The implemented simulation uses a macroscopic mathematical approach for estimating vehicle flows in a modelled traffic network, in a way that is most suitable to the Brazilian reality, when compared to models used abroad.
Such a system was evaluated by experts who praised the initiative to develop technologies for this area, quite lacking in Brazil. They also acclaimed the importance of releasing the tool as a free and web-based software, allowing collaborative modeling, simulation and analysis of networks by traffic planners. 
The developed work also resulted in two scientific publications: one in SOBRAPO and ITSC, both in 2009. 
In subsequent years,  the proposed system was used as a framework for supporting new research projects (Master Thesis), focused on aspects not covered by its initial requitements like:


Based on the good results achieved when applied to many real scenarios, this encouraged the continuation of its development, now under a broader perspective of multimodality, possible in face of the mobility and the data awareness trends of the XXI century.

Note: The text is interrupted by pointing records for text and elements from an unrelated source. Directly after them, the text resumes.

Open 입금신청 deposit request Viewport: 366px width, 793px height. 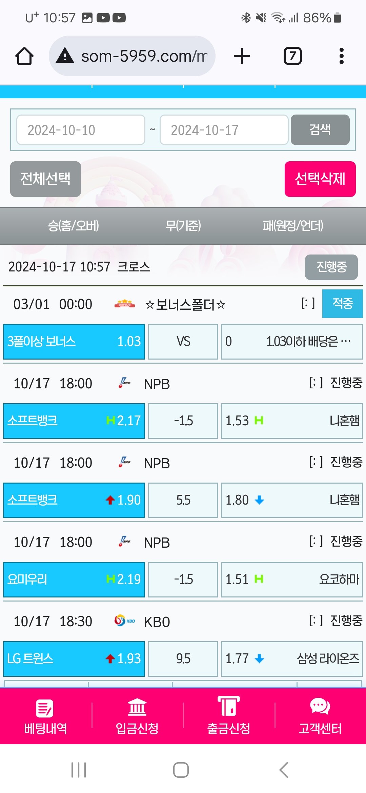(137, 717)
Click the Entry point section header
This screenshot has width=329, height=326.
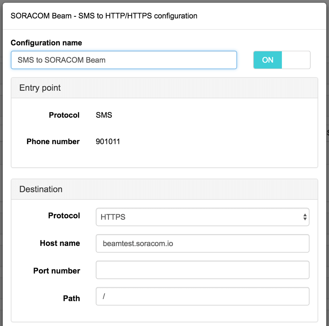40,88
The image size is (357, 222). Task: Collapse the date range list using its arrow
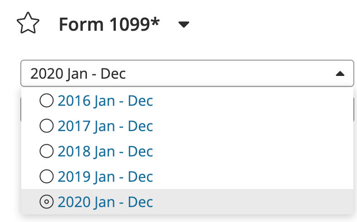(x=340, y=73)
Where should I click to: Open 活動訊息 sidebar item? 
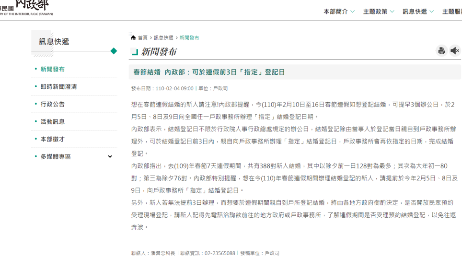(x=52, y=122)
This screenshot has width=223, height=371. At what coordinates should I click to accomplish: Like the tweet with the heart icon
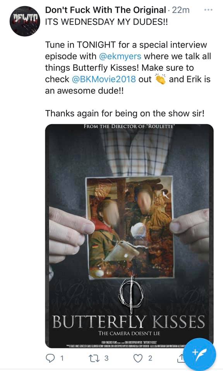138,358
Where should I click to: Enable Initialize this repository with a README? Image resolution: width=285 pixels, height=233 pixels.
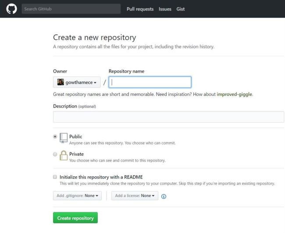55,177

At the moment, several other features are in an advanced state of implementation and will be soon part of  the system. They include:

  • algorithms for vehicle flow calculation adapted for parallel execution under CPUs – Central Processing Units – and GPUs – Graphics Processing Units. This will allow the increase not only of the size of the networks, but also in the amount of data to be processed (Walid Abdala Rfaei Jradi - PhD Thesis);
  • models and methods for traffic assignment allocation and origin-destination matrix estimation under elastic conditions, with incomplete and/or inaccurate measurements of observed flow (Wanderley de Souza Alencar - PhD Thesis);
  • a lexical analyzer able to dynamically evaluate expressions of cost functions (arc and disutility), so that they can be changed and adapted by the user during the analysis process, without the need of code rewriting and subsequent recompilation (Lucas de Oliveira Pacífico - Undergraduated Final Work);
  • a tool for visualization of informations about O-D travel demands (Halley Weslley Alexandre Silva Gondim - PhD Thesis);
  • a model for the study of improvement for the public transportation (Humberto José Longo and Bryon Richard Hall research project).